Although many of the technologies making up precision agriculture are relatively mature (i.e., GPS, GIS, and remote sensing), there remains room for improvement in many technological areas directly related to agricultural applications. One of the most important of these is the development of local sensors that can be used on farm equipment to determine crop stage, soil conditions and chemistry, weed concentrations, presence of insects, and other variables important for crop growth. Public sector researchers should concentrate on the basic scientific principles that could underlie new sensor development and on the relationships between measurements from such new sensors and modeling of crop growth and yield. Private sector research and development is more appropriate for making the new sensors operational and marketable.
Another farm management problem of special importance is the determination of optimal sampling strategies. Some precision agriculture technologies function by permitting adjustment of farming practices (i.e., input application rates) to match variability in production conditions, such as soil nutrient levels or other aspects of soil quality. Determining the extent of variability is essential, not only at the subfield level, but at all spatial levels. Optimal sampling depends on trade-offs between potential savings in input expenditures, potential gains from increased yields due to improved management, and sampling costs (Hennessy et al., 1996).

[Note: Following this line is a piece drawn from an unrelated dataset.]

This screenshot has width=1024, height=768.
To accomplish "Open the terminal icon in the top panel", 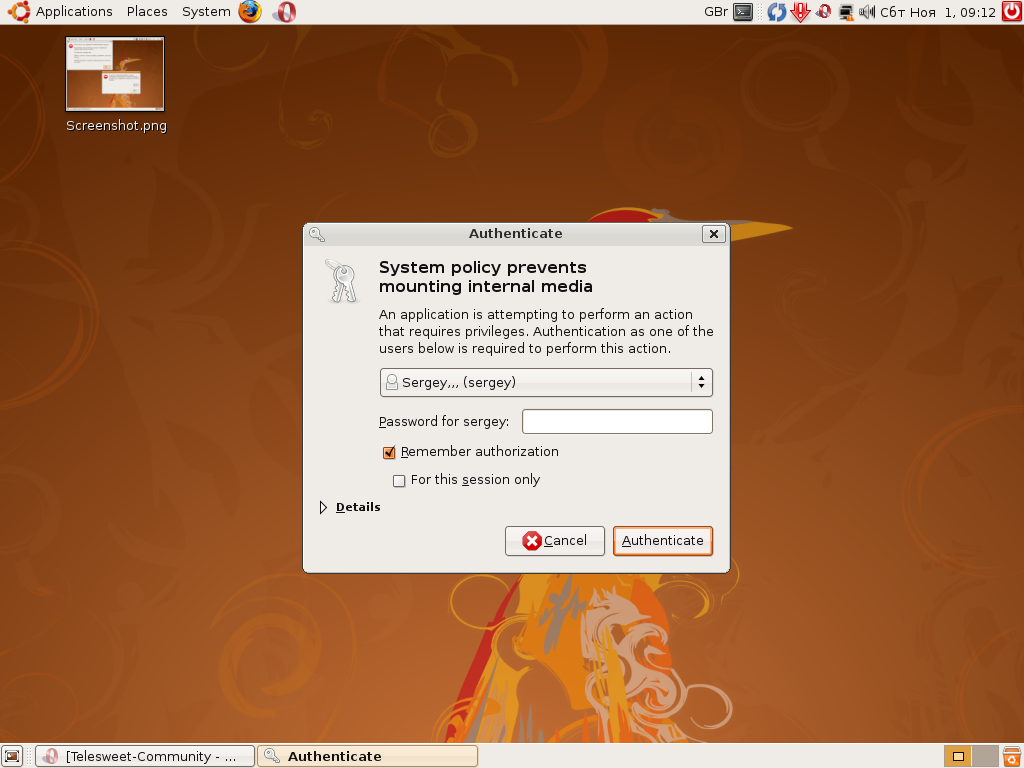I will click(x=743, y=12).
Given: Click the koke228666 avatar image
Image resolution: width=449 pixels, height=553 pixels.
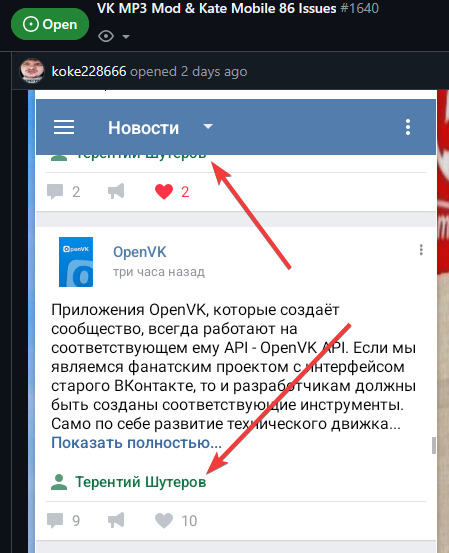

Database and GIS systems include interpolation algorithms to predict data at intermediate points, but no existing research validates assumed projections under true agronomic variability in the presence of obvious measurement errors. Geospatial methods must be advanced and incorporated into GIS to facilitate accurate analysis and inference from collected precision agriculture data. The public sector should take the lead role in researching (a) the nature of variability within farm fields and at other spatial scales, (b) the required precision of compatible measurements that are to be included within GIS data sets, and (c) the fundamental geospatial analysis methods necessary for interlayer correlation analysis and inference.
Both the public and private sector have been involved in developing and disseminating standards for hardware, software, and data interpretation that could influence precision agriculture development and adoption. Such standards have been critical in the development of general computer technology (such as the ANSI, ASCII, and ISO 8211 data standards), and are emerging in GIS (such as the spatial data transfer standard and open GIS standards). Developing standards always involves a trade-off between ordering the chaos of individual systems and stifling creative breakthroughs in emerging technologies, and thus must be carefully managed.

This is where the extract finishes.